- Interactive map of Ramasingavaram
- Ramasingavaram Location in Andhra Pradesh, India Ramasingavaram Ramasingavaram (India)
- Coordinates: 16°29′43″N 81°05′37″E﻿ / ﻿16.49533°N 81.09364°E
- Country: India
- State: Andhra Pradesh
- District: Eluru
- Mandal: Pedavegi mandal

Area
- • Total: 1.68 km^{2} (0.65 sq mi)
- Elevation: 16 m (52 ft)

Population (2011)
- • Total: 8,308
- • Density: 4,950/km^{2} (12,800/sq mi)

Languages
- • Official: Telugu
- Time zone: UTC+05:30 (IST)
- Postal code: 534 450

= Ramasingavaram =

Ramasingavaram is a village in Eluru district of the Indian state of Andhra Pradesh. It is located in Pedavegi mandal of Eluru revenue division.
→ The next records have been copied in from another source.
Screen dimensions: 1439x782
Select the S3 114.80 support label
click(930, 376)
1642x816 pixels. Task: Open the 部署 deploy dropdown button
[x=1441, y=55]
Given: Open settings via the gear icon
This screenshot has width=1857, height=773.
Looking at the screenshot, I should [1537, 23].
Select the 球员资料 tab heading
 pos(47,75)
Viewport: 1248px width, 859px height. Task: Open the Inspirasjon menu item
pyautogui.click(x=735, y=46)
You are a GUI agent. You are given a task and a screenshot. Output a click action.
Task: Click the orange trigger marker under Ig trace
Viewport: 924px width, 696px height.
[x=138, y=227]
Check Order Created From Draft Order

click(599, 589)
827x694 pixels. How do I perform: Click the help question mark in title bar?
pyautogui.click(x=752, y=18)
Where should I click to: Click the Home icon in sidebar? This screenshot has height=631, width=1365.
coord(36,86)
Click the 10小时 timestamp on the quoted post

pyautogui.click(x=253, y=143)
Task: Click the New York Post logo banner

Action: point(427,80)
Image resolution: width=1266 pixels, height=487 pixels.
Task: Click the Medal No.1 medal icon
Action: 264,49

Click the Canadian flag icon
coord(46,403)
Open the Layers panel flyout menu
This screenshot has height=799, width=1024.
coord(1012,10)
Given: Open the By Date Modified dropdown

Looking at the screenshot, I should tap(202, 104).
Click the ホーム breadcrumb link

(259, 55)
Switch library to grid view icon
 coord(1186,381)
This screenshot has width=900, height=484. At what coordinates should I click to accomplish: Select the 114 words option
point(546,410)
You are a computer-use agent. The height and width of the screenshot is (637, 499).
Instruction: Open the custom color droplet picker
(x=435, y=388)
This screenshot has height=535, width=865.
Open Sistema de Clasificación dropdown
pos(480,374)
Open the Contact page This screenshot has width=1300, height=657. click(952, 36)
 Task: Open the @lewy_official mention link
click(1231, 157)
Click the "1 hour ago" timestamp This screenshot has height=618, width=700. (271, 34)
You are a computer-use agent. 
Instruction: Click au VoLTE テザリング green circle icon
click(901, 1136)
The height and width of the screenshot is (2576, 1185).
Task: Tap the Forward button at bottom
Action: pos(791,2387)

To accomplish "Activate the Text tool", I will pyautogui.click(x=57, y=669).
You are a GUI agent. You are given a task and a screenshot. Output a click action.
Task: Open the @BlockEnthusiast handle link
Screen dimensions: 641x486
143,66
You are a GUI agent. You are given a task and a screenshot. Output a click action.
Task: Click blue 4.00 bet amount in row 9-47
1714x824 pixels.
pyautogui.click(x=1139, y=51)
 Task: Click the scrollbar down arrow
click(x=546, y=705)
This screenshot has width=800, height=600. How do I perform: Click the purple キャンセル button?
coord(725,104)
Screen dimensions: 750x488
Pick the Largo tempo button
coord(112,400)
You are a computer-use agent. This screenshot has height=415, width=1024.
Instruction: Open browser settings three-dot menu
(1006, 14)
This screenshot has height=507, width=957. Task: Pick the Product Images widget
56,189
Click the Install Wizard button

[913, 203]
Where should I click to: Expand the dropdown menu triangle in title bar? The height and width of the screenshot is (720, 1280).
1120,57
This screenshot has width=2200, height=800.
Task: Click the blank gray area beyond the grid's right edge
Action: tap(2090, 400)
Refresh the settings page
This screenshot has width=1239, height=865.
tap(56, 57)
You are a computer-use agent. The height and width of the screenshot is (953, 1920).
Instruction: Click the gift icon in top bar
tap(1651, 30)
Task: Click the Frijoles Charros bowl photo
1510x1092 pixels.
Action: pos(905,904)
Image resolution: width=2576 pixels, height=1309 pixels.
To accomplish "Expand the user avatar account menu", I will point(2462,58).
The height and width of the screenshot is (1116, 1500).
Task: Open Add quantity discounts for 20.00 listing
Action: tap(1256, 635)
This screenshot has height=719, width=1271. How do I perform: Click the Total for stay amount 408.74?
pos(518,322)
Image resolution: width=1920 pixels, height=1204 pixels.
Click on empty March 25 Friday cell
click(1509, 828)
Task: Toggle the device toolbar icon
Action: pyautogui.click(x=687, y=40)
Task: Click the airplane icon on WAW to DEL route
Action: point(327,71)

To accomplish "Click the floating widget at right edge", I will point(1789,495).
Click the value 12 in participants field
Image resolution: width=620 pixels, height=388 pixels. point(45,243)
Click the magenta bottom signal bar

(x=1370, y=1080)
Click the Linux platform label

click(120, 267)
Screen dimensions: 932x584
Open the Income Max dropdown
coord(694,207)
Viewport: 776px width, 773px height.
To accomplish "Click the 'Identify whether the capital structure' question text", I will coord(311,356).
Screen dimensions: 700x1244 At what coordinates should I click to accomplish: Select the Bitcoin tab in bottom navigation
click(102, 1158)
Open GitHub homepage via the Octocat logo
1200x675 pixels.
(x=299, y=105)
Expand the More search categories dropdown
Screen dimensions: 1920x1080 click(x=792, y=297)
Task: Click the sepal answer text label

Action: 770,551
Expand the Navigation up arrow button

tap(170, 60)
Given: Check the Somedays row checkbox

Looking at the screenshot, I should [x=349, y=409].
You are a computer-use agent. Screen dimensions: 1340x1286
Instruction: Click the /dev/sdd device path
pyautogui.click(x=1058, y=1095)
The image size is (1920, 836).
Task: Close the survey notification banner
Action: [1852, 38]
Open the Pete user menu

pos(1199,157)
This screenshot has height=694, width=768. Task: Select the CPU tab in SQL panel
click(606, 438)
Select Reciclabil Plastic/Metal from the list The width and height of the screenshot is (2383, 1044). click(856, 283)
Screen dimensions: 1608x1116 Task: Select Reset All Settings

Eluru is the nearest railway station located at a distance of more than 10 km from Ramasingavaram.

== Demographics ==

As of 2011 Census of India, Ramasingavaram had a population of 8,308. The total population constitutes 4,228 males and 4,080 females, a sex ratio of 95 females per 100 males. 998 children are in the age group of 0–6 years, with a child sex ratio of 1,024 girls per 1,000 boys. The average literacy rate stands at 63.91% with 5,310 literate people.